# Timing?



## Jacobsk1 (Apr 26, 2019)

New to the site. Always wanted to hunt and now I have someplace in Preble County to go! Question: I have to work in KY this weekend. Will I still be able to find some Monday or will that be too late?


----------



## shroomsearcher (Apr 7, 2018)

Why not check the Kentucky boards? You're allowed, you know? I suppose this is too late for you, but they are still finding them there. Heck, they're still finding them in Missouri!


----------



## Jacobsk1 (Apr 26, 2019)

shroomsearcher said:


> Why not check the Kentucky boards? You're allowed, you know? I suppose this is too late for you, but they are still finding them there. Heck, they're still finding them in Missouri!

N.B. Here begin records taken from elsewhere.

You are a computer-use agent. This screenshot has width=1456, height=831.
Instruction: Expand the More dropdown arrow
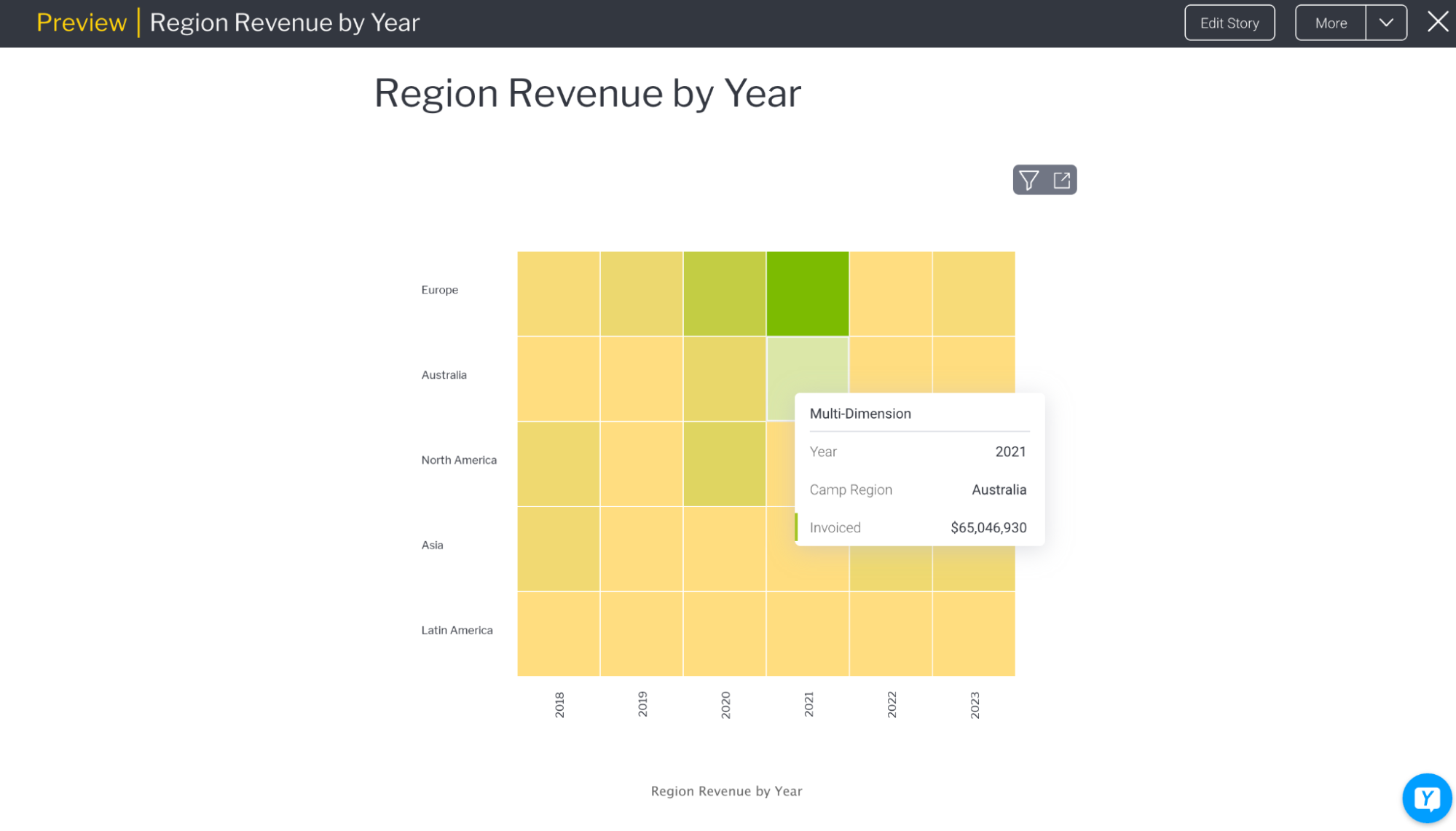pos(1386,23)
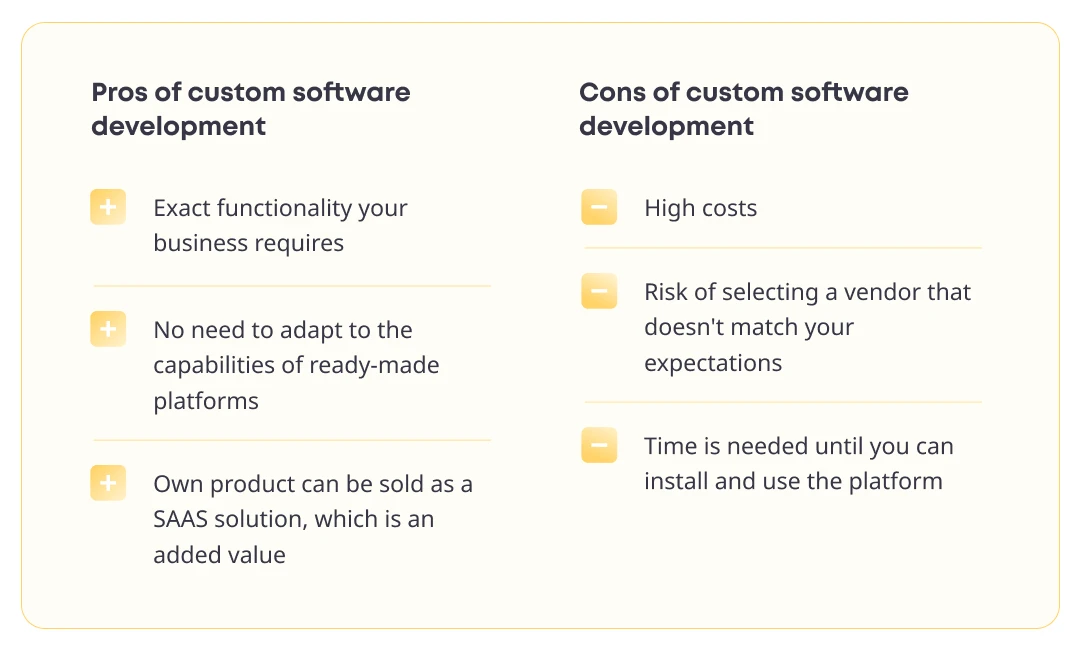The height and width of the screenshot is (648, 1081).
Task: Click the "No need to adapt" pro item text
Action: click(296, 365)
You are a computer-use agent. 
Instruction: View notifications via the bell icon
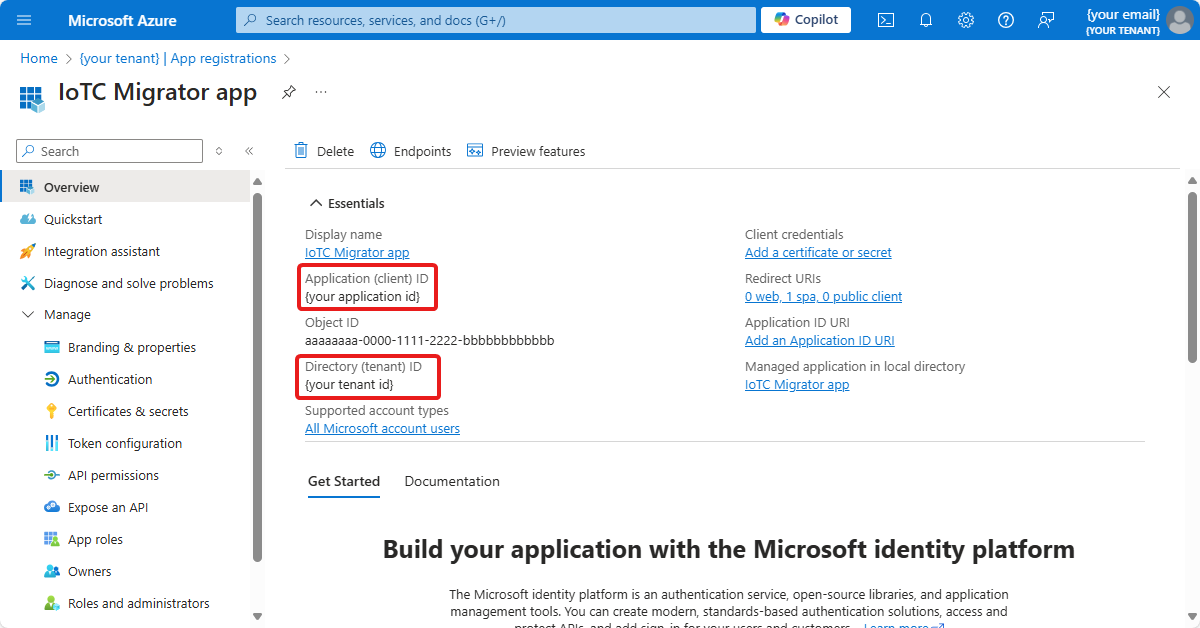[925, 19]
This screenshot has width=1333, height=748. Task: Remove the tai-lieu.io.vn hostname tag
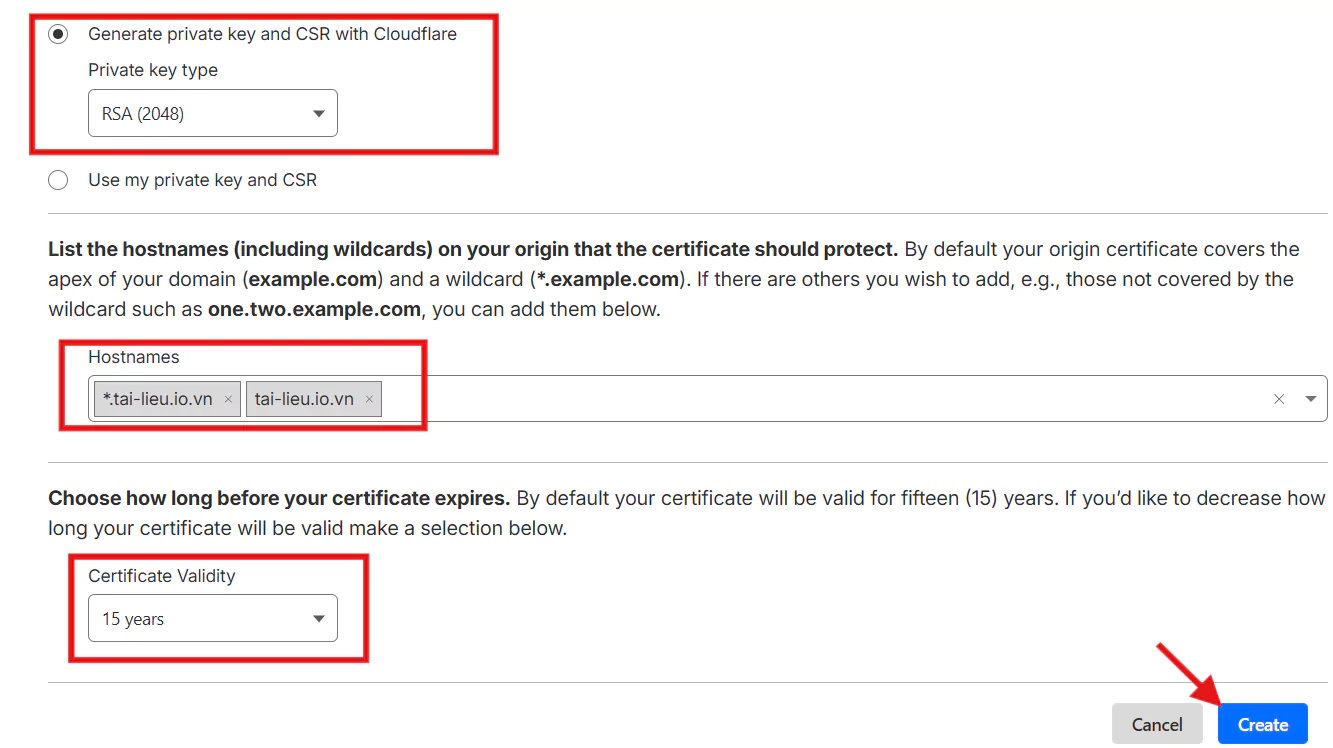369,399
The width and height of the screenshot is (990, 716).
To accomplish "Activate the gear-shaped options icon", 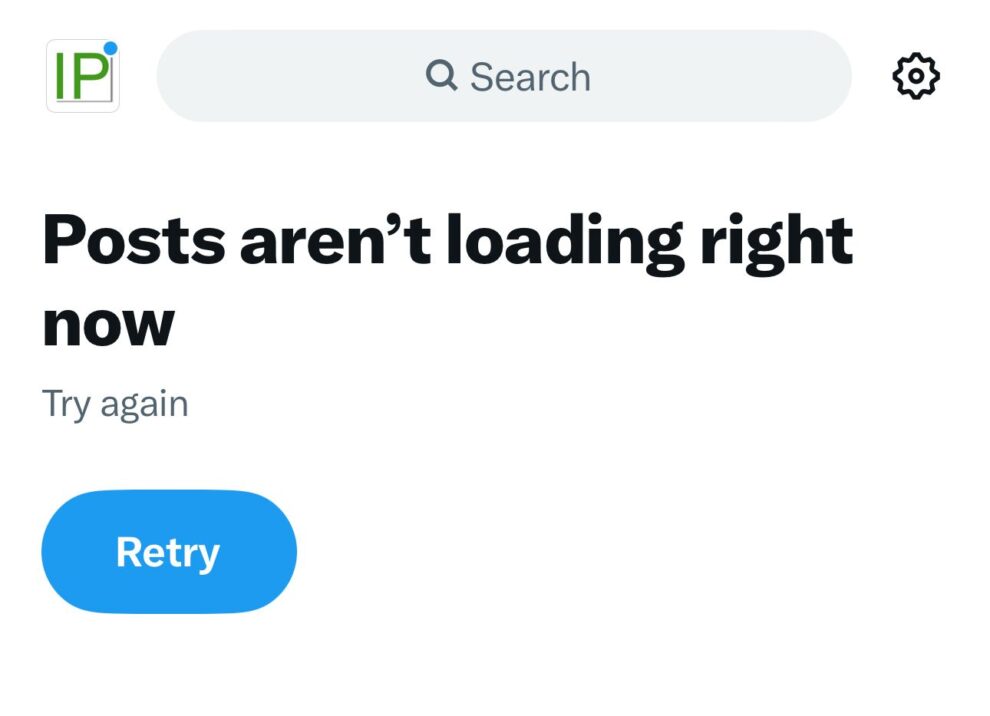I will (916, 75).
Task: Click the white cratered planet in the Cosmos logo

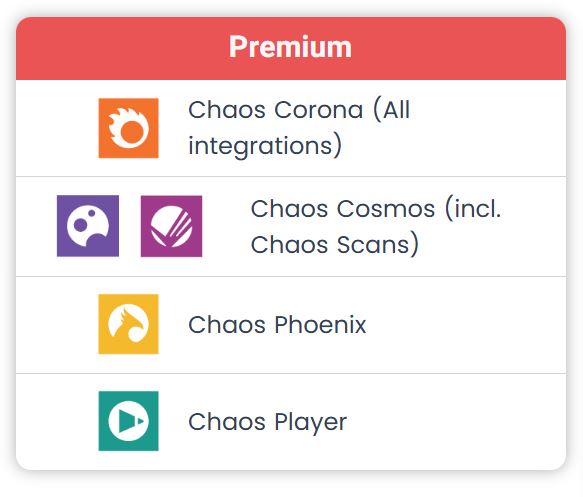Action: (88, 226)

Sorry, misunderstanding. I am


----------



## Jacobsk1 (Apr 26, 2019)

Preble County OHIO. I am in KY this weekend for business. I did go looking in Devoes Park in KY on my lunch hour,though.


----------



## shroomsearcher (Apr 7, 2018)

OK, I misunderstood. You wanted to know if you can still find them in Preble Co.! So, check the Ohio boards. There were nice finds posted from Pike and Vinton Cos. recently, and they're both south of you in latitude. And like I said, they're still finding them way down in Missouri!


----------